It has an ‘option’ on specialised equipment supplied by Société de Forage Pétroliers (SFP) that is currently being used by a “super-major” to drill its 56%-owned TLP-103C-ST prospect and four others.
Work will take place in either the first or second quarter of next year, depending on SFP’s work commitments – later than expected.
The plan is to re-enter the TLP-103C well and drill the new side-track just below the Mengo formation.
This will test the Upper Djeno and explore the Middle Djeno formations.
The objective is to discover whether the Djeno can be brought into production from either horizon.
“Drilling activity is never without risk,” said AAOG in a statement. “However, the directors believe that the side-track operations have an attractive risk/reward profile.”
The company said the original well had already proven the geological model and confirmed the presence of the Djeno at Tilapia.

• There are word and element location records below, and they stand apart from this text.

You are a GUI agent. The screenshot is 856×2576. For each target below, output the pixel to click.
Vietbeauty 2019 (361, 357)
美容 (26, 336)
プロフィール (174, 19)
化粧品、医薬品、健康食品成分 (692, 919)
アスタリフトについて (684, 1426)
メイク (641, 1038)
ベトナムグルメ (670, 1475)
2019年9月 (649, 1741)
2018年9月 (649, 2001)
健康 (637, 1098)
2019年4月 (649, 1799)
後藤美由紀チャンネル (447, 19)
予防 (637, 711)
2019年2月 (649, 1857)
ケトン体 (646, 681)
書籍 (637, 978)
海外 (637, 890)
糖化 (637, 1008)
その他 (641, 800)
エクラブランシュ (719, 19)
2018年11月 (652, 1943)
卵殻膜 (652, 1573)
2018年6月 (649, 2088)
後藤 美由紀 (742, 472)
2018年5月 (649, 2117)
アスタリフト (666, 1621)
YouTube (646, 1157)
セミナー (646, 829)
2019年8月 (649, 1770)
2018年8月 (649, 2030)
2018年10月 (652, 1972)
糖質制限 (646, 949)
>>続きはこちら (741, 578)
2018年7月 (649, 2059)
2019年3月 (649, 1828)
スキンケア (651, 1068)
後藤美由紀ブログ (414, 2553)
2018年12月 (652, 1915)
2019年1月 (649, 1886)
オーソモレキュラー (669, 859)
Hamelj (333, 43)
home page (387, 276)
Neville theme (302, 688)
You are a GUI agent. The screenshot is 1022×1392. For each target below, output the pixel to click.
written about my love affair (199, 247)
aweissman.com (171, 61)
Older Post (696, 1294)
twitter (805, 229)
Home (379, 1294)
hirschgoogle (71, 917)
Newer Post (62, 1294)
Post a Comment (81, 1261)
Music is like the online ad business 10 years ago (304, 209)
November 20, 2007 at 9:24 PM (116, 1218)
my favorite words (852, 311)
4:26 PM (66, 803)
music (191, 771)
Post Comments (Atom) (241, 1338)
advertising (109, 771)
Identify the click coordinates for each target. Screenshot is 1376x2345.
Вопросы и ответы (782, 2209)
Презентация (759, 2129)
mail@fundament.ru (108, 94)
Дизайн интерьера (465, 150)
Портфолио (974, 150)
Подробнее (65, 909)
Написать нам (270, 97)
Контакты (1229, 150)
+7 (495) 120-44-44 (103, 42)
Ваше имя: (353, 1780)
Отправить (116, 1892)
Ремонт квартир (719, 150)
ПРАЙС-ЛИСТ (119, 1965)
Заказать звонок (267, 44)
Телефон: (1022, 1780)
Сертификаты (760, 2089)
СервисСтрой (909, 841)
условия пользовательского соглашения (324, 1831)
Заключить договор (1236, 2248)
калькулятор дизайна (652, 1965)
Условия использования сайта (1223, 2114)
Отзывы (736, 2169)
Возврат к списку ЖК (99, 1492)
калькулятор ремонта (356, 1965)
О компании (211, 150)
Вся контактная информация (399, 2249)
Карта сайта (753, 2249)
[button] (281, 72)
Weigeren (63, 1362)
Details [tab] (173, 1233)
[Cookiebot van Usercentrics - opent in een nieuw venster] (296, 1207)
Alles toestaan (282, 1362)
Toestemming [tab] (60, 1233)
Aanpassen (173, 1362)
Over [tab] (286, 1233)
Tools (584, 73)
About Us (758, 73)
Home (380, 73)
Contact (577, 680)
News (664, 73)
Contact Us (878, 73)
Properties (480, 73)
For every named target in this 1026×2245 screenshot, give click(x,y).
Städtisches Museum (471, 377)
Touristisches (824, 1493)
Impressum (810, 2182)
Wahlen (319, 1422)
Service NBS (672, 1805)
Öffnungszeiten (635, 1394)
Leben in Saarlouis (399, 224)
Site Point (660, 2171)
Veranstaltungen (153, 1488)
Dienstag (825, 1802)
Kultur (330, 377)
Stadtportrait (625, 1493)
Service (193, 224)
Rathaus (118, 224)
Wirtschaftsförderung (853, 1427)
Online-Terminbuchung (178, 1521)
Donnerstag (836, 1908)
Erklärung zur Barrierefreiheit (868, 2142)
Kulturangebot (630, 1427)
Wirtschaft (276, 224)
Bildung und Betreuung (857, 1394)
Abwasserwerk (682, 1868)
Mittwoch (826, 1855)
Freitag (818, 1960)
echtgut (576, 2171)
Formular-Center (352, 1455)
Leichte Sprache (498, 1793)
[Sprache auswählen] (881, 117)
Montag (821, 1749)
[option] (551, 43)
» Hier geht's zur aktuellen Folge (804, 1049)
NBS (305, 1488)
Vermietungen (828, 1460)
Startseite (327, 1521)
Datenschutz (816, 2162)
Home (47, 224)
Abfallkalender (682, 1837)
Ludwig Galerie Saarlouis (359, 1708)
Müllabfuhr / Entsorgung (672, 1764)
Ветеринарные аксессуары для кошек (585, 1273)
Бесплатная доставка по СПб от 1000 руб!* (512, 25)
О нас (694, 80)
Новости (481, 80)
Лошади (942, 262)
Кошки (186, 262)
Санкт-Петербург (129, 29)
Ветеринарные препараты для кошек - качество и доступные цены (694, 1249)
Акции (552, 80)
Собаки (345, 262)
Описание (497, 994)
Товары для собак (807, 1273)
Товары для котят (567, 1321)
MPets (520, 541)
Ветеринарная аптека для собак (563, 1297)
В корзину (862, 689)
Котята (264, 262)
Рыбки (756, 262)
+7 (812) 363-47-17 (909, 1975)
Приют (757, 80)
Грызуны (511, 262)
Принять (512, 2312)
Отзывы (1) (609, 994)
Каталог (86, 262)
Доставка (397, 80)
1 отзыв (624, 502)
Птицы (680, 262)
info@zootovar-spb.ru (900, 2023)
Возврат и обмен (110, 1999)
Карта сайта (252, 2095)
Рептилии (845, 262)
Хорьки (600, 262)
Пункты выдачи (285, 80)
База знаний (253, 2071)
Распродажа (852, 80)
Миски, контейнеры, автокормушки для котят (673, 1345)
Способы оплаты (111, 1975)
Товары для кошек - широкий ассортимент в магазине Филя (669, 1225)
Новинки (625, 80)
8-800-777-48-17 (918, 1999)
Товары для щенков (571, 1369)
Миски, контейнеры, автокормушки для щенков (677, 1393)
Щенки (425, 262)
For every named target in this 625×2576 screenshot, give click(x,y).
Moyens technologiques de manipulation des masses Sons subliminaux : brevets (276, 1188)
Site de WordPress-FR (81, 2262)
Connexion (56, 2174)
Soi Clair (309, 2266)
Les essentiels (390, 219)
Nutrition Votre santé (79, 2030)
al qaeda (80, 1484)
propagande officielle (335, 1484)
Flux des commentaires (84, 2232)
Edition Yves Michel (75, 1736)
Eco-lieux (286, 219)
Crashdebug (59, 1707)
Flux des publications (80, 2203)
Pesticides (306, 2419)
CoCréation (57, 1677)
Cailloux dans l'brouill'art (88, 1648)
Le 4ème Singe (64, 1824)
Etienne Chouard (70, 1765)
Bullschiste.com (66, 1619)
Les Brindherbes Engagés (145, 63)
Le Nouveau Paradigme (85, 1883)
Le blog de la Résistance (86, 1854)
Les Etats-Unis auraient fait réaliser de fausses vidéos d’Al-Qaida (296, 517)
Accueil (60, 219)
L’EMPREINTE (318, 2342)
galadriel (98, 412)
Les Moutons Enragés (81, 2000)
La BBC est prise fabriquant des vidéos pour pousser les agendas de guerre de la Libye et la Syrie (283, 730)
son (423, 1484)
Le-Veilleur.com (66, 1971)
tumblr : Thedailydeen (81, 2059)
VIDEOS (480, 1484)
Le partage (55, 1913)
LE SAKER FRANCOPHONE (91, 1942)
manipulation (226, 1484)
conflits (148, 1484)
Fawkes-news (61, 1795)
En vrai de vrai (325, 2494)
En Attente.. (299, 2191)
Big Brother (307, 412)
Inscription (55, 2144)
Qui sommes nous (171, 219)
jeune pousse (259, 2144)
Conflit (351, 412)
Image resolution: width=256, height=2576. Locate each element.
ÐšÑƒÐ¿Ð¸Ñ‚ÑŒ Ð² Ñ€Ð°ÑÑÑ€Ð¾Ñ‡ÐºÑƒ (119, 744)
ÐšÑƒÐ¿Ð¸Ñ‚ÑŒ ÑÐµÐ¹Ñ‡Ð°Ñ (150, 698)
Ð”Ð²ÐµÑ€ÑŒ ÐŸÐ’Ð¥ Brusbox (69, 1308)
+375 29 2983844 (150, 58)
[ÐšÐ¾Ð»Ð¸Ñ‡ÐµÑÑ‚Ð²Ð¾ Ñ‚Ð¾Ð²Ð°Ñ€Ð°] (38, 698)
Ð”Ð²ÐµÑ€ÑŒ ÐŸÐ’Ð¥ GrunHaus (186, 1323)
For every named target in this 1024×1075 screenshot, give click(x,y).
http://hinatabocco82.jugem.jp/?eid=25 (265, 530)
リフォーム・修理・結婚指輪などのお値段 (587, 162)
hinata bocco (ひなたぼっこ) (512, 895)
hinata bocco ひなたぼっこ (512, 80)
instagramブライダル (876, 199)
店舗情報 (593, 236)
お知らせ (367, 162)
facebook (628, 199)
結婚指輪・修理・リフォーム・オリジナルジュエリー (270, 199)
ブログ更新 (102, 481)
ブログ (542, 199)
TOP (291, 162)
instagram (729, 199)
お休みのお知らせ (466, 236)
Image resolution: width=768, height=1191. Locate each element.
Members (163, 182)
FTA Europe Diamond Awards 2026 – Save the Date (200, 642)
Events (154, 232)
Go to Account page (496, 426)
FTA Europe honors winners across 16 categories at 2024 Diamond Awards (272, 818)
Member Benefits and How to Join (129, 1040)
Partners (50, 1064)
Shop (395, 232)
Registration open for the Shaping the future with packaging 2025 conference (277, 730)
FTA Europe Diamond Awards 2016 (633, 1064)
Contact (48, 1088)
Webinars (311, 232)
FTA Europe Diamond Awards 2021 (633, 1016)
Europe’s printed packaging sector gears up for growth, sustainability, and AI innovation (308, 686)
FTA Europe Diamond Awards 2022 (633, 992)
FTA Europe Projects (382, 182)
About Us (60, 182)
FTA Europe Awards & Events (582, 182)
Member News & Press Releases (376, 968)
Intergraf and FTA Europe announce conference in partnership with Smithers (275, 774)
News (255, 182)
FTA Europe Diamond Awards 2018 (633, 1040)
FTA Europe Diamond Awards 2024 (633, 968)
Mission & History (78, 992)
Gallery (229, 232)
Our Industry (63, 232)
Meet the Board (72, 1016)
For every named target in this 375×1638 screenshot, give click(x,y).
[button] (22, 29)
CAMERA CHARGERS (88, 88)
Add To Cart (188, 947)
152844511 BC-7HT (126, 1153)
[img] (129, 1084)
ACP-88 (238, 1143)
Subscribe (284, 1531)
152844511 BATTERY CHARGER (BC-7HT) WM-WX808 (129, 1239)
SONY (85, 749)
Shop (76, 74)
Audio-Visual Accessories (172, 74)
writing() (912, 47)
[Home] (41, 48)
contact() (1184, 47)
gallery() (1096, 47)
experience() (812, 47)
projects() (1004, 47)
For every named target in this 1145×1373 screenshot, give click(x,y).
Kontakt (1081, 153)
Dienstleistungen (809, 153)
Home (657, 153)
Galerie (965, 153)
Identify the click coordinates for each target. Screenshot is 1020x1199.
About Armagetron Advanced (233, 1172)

AAOG’s “fall-back plan”, therefore, is to produce from the Mengo formation.
On the rig news, chief executive James Berwick said: "We are very pleased to have entered into the rig agreement and look forward to commencing operations at TLP-103C-ST as soon as the rig becomes available.
“The rig is the most suitable rig available in country and will come to TLP-103C-ST directly from drilling operations for a super-major."
“The board of AAOG appreciate that drilling operations will commence later than we had hoped but, following the problems encountered in drilling TLP-103C, it was important that we found the right rig for this drilling campaign to avoid any similar issues," he added.